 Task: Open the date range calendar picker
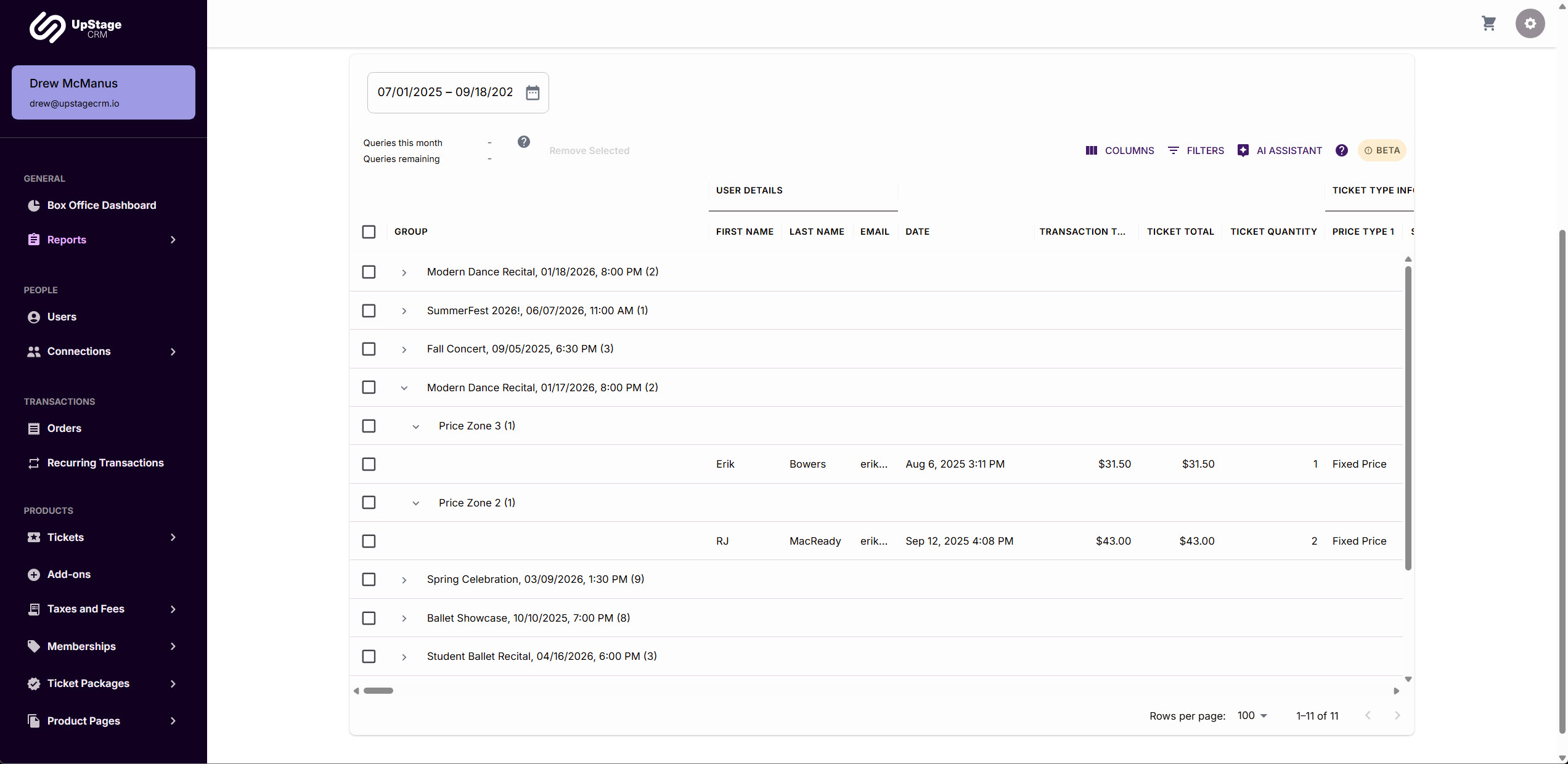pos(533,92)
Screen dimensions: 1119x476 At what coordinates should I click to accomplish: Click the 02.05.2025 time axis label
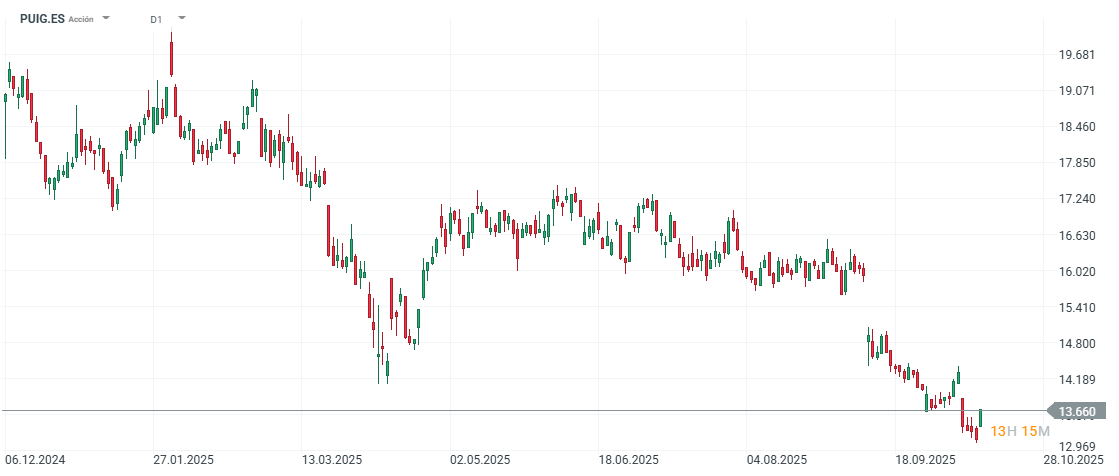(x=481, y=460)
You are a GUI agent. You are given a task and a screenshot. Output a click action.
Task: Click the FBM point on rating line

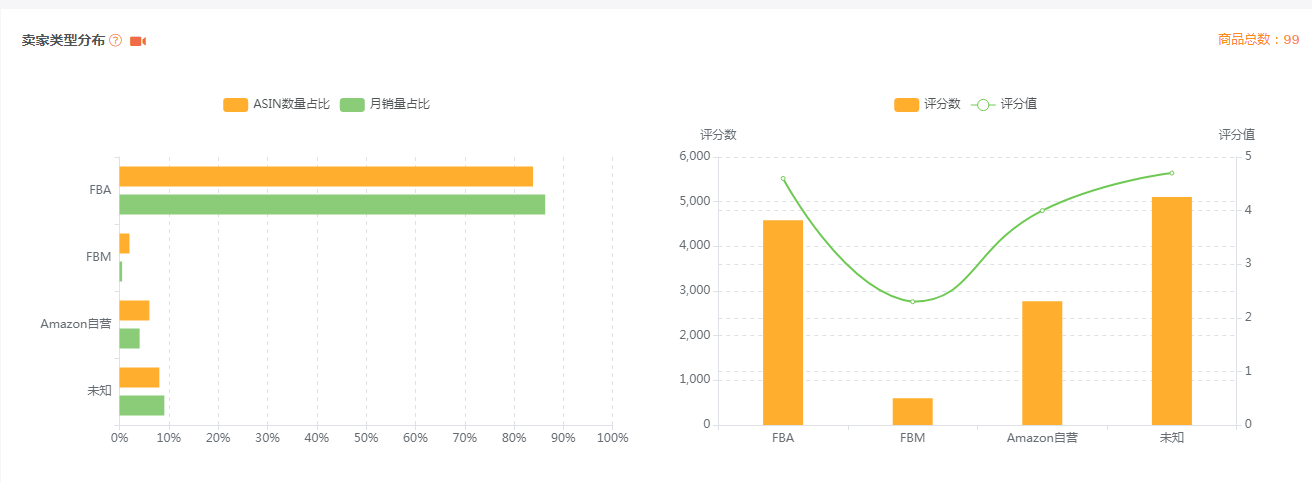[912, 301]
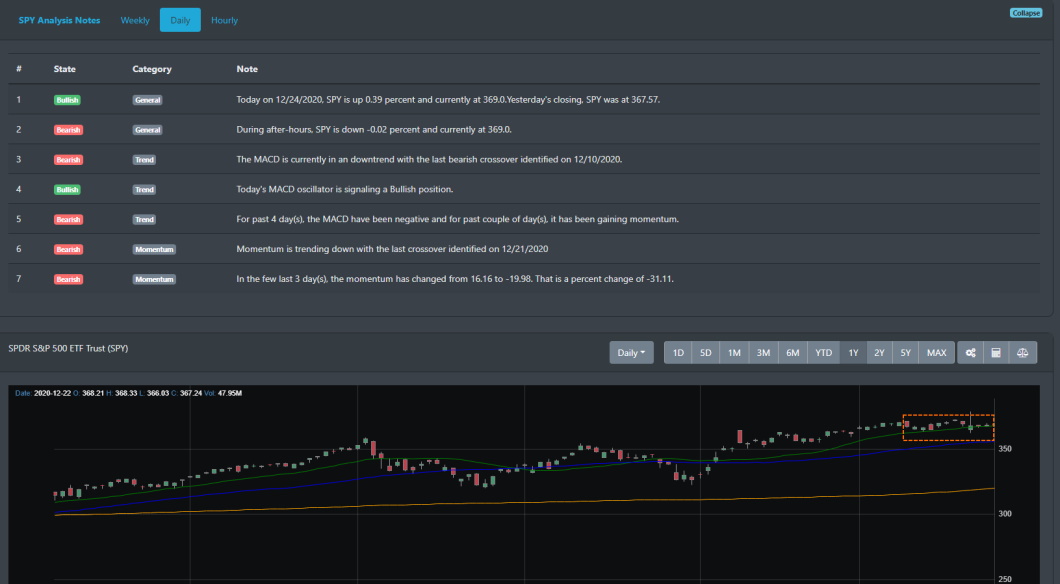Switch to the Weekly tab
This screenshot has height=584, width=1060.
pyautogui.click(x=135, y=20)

---

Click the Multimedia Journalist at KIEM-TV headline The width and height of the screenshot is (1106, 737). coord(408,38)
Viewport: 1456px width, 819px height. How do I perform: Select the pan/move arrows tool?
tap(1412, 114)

...

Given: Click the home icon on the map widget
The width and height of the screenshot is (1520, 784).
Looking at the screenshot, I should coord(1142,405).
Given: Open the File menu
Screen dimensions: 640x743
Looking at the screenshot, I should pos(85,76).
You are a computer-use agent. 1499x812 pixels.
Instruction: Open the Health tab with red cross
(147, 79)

TASK DESCRIPTION: Recast the part of the material that opens with the line containing "Task: Open the date range calendar picker" and closes with the line containing "pyautogui.click(x=135, y=20)" as a JSON list of strings, one string per line, with blank lines omitted. Leave the pictures out of the answer.

TASK OUTPUT:
[
  " Task: Open the date range calendar picker",
  "pos(533,92)",
  "Screen dimensions: 1119x476 At what coordinates should I click to accomplish: Click the 02.05.2025 time axis label",
  "(x=481, y=460)",
  "You are a GUI agent. You are given a task and a screenshot. Output a click action.",
  "Task: Click the FBM point on rating line",
  "[912, 301]",
  "Switch to the Weekly tab",
  "This screenshot has height=584, width=1060.",
  "pyautogui.click(x=135, y=20)"
]